只要他一聲令下,必然文武用命,天下太平!
然而,當他真坐到這個位置上的時候,才發現事情並沒有想象中那麼簡單。
每天他要處理的事情太多了。
幾乎每一方面,他都要操心。
什麼一聲令下,文武用命,那是夢中才能出現的事情。
事實上是,這兩年學宮內部跳槽的人,都快數不過來了。
一開始董戈秋還為此非常震怒,但到後來他都已經麻木了。
跳就跳唄,誰讓學宮沒錢,開出的俸祿,比不上地方勢力呢?
但這些都還不是問題,問題是學宮因為人手減少,使得很多雞毛蒜皮的事情,不得不讓董戈秋親力親為起來。
更可怕的是,地方勢力還在不斷壯大。
什麼四梟之流,明明都是毛頭小子,卻已然敢和學宮平起平坐了。
學宮的影響力不斷縮減,再加上民間的輿論,又有些不利於學宮。
這使得董戈秋幾乎陷入了焦頭爛額之中。
他好不容易提拔了葛君,還遭到了學宮老頑固們的百般阻撓。
直到現在,葛君都沒法正式成為學宮臣屬,只能在外界替他奔走效命。
如今,夢黃沙秘境引起的輿論,讓學宮愈發的艱難起來了。
所以董戈秋迫切的想要找到逆轉的方法。
不管怎麼說,至少先化解了眼下這波輿論危機再說。
不過這也不能怪他無能。
誰叫董戈秋本來就是臨時過繼到宮主一脈名下,沒有接受過主君方面的培養。
再加上老宮主又是突然暴斃。
他匆匆忙忙繼位,能做到這一步,已經算不容易了。
光幕內。
葛君似乎沉思了起來。
約莫過了片刻,他抬起了頭。
“宮主,其實這事學生也有在考慮。”
“學生覺得,不若順其自然。”
“而且,秘境內還有個不穩定因素在,只要有他在,後續一定會出現轉移世人焦點的事情。”
“到時候,輿論危機自然而然就化解了。”
聽到這番話,董戈秋露出了若有所思的表情。
他略一沉吟,問道。
“你是指……葉尋?”
他想來想去,覺得能被稱之為不穩定因素的,也只有葉尋了。
這個毛頭小子,這才在公眾面前亮相多久,就搞出了一大堆事情來。
甚至就連他們學宮,都巴巴的跑過去選擇跟他合作。
“對,就是葉尋。”
“宮主,難道你不覺得,葉尋的所有行為,最終其實都有利於學宮的嗎?”
“前有冰酒斬夏雌時的至聖先師口碑危機,雖說這事是他自己惹出來的,但這些天,已經有不少年輕人放言自己更崇拜真性情的至聖先師了。
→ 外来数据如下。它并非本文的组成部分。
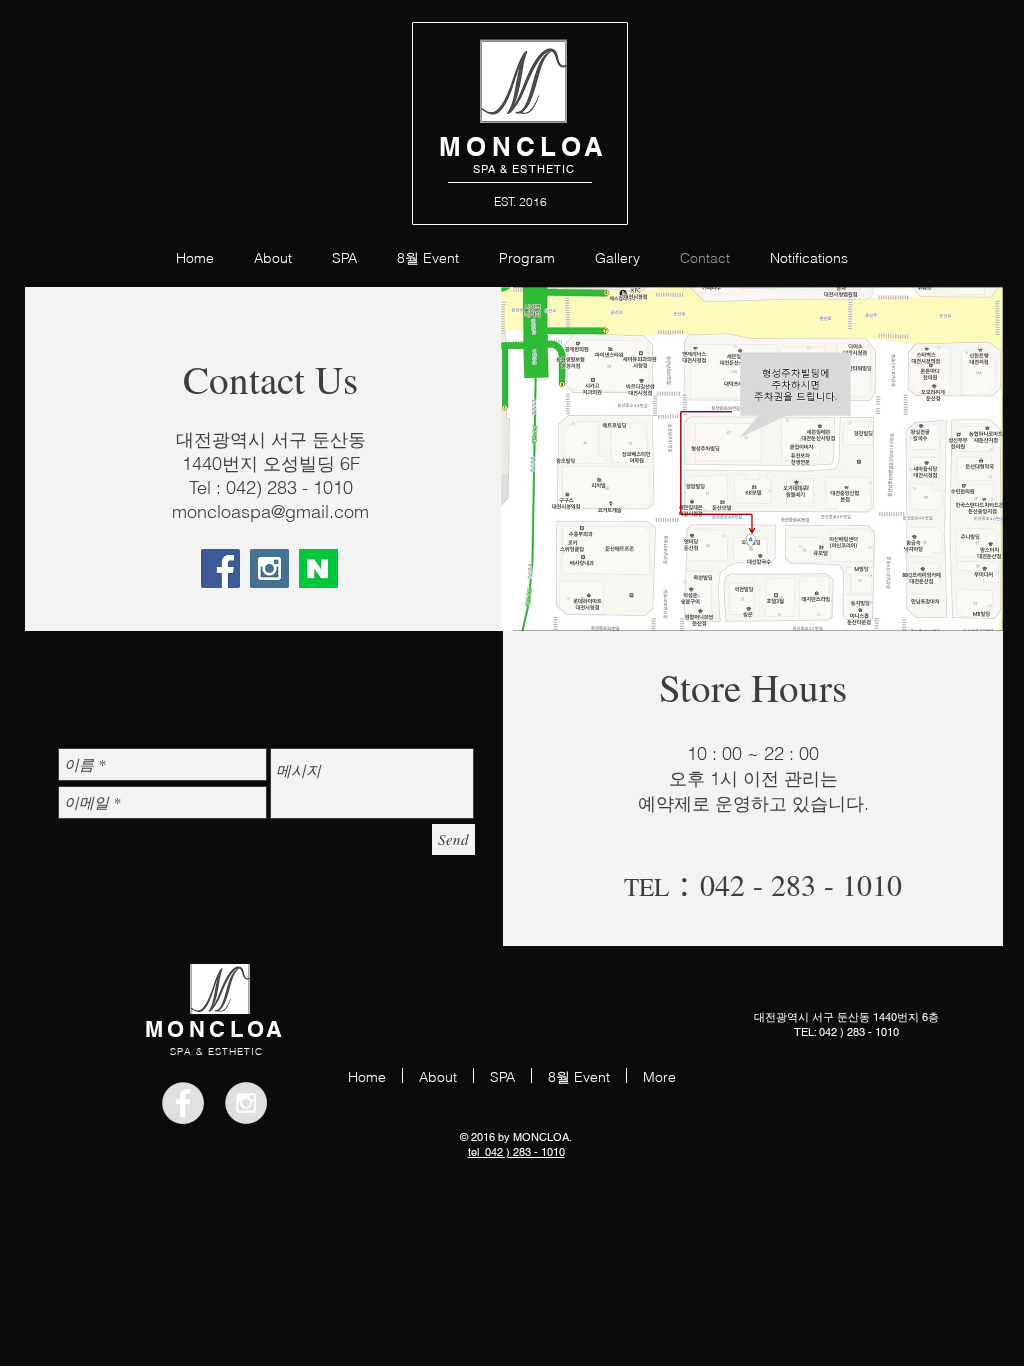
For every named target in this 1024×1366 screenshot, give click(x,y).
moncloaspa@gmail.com (270, 511)
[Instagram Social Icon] (269, 568)
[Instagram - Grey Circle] (246, 1103)
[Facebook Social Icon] (220, 568)
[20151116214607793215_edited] (318, 568)
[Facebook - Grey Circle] (183, 1103)
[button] (527, 256)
”
“這一切不都是葉尋操盤的結果麼?”
葛君巧舌如簧,口若懸河,說的滔滔不絕。
他的言語中,似乎對葉尋百般推崇,似乎想要將葉尋也拉下水。
他這麼做,自然存著私心。
一來,葉尋是洞子黑,這玩意別人或許看不出來,但身為老洞子黑的葛君,卻是一眼就能看破。
葉尋和他一樣,都是明面上的洞子吹,實際上的洞子黑。
如果,葉尋這個志同道合的人,也入了學宮。
那麼他們反洞子勢力,將會愈發強大了,未來全盤滲透學宮,也未嘗不可。
二來嘛,葛君心下多少也有些小怨氣。
你葉尋是在秘境中玩爽了。
但我辛辛苦苦搞出的秘境,卻差點直接被你玩壞。
要是不把你拉下水,我如何對得起自己?
“有道理,葉尋此人雖然年輕,但手段卻著實了得。”
“嗯,晚點我讓董戈丕和葉尋溝通一下,看看能不能讓他出手。”
對於葛君的話,董戈秋頗為贊同。
那就是葉尋惹事精歸惹事精,但能力卻不是吹的。
他或許能化解學宮輿論危機的時候,讓學宮更上一層樓呢。
“宮主英明!”
葛君聞言,小小的拍了個馬屁。
董戈秋頓時開心的大笑了起來。
他覺得自己確實還算挺英明的。
……
秘境之中,葉尋並不知道,有人又在算計他了。
雖然,這個算計從某種意義上來講,算是善意的。
但此刻的葉尋,已經顧不上這些了。
他們一夥人,全員偽裝成了追殺者。
目標已然出現。
就在前方不遠處。
人數約莫在二十來人。
其中有幾個,葉尋還認識。
都是平日裡和十天才走的比較近的傢伙。
尤其是,他們對妲詩畫,那更是百般跪舔。
恨不得當場就掏出心來,讓妲詩畫看看。
這幾個傢伙,一個叫做田構,一個叫做貝泰,一個叫做介潘霞。
“老泰,你那邊準備完了沒?”
“我們趕緊北上,去保護詩畫。”
“你們可能不知道,先前我碰上了詩畫,她被匹配到了追殺者陣營。”
“我當時就跟詩畫說,你殺了我吧,這樣你可以拿一個人頭,但詩畫卻默默的搖了搖頭,走開了。”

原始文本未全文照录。